Chine : les militants en faveur des droits humains sont persécutés

Amnesty International France
17 octobre 2010

La remise du prix Nobel de la paix à Liu Xiaobo a attiré l’attention de la communauté internationale sur les persécutions que lui font subir les autorités chinoises, qui l’ont condamné à 11 ans de prison pour « incitation à la subversion de l’État » à l’issue d’un procès inique.

Mais Liu Xiaobo n’est pas le seul militant chinois en faveur des droits humains actuellement en détention dans le pays. Ces prisonniers d’opinion sont détenus uniquement pour avoir exercé de manière pacifique leur droit à la liberté d’expression.

Le mouvement de défense des droits fondamentaux en Chine grandit mais les personnes qui tentent de signaler des violations des droits humains ou de remettre en cause des mesures gouvernementales jugées politiquement sensibles risquent fortement de voir leurs droits bafoués.
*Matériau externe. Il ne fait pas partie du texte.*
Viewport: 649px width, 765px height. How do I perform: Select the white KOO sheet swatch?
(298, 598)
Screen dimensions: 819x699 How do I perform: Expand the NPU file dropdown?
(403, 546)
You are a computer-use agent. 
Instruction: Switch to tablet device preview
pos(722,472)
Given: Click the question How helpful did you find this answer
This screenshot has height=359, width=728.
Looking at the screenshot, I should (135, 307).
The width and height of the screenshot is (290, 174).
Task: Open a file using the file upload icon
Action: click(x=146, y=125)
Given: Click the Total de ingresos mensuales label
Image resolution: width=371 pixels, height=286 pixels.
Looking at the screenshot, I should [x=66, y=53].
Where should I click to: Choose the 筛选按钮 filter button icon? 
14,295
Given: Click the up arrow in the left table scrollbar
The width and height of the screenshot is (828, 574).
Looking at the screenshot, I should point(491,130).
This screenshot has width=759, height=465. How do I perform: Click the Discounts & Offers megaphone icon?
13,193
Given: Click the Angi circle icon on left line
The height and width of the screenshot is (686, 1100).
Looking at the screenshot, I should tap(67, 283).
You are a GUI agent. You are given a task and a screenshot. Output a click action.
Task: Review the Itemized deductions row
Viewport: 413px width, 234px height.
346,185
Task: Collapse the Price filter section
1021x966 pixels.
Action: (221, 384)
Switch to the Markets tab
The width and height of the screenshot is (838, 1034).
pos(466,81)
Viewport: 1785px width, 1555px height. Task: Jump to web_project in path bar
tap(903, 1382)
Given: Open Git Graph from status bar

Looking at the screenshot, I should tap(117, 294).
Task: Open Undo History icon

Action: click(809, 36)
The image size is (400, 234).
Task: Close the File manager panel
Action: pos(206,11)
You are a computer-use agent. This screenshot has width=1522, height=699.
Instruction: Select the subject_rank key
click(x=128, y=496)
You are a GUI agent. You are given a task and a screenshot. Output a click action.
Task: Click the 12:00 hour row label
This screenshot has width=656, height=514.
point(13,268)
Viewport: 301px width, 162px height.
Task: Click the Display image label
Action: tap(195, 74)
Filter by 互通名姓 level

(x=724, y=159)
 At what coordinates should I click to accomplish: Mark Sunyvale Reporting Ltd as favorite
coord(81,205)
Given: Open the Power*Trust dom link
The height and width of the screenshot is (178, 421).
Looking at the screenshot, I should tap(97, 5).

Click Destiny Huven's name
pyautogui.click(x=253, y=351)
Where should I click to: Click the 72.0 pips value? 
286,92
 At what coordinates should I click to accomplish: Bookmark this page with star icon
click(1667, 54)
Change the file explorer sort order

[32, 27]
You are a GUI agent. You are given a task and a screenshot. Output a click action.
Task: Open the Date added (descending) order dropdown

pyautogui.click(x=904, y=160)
Les autorités ont souvent recours à des chefs d’inculpation formulés en des termes vagues, tels que « mise en danger de la sécurité de l’État », « subversion de l’État » ou encore « séparatisme », afin de réduire au silence et d’emprisonner des militants pacifiques.

La femme de Liu Xiaobo, Liu Xia, est devenue une nouvelle victime de cette répression : elle a été assignée à résidence dès son retour chez elle après une visite à Liu Xiaobo, qui venait de recevoir le prix Nobel. Ci-dessous, Amnesty International décrit la situation de cinq autres militants chinois de premier plan qui ont été enfermés pour avoir osé critiquer le gouvernement.

Hairat Niyaz
Purge actuellement une peine de 15 ans de réclusion ; détenu au secret dans un lieu inconnu.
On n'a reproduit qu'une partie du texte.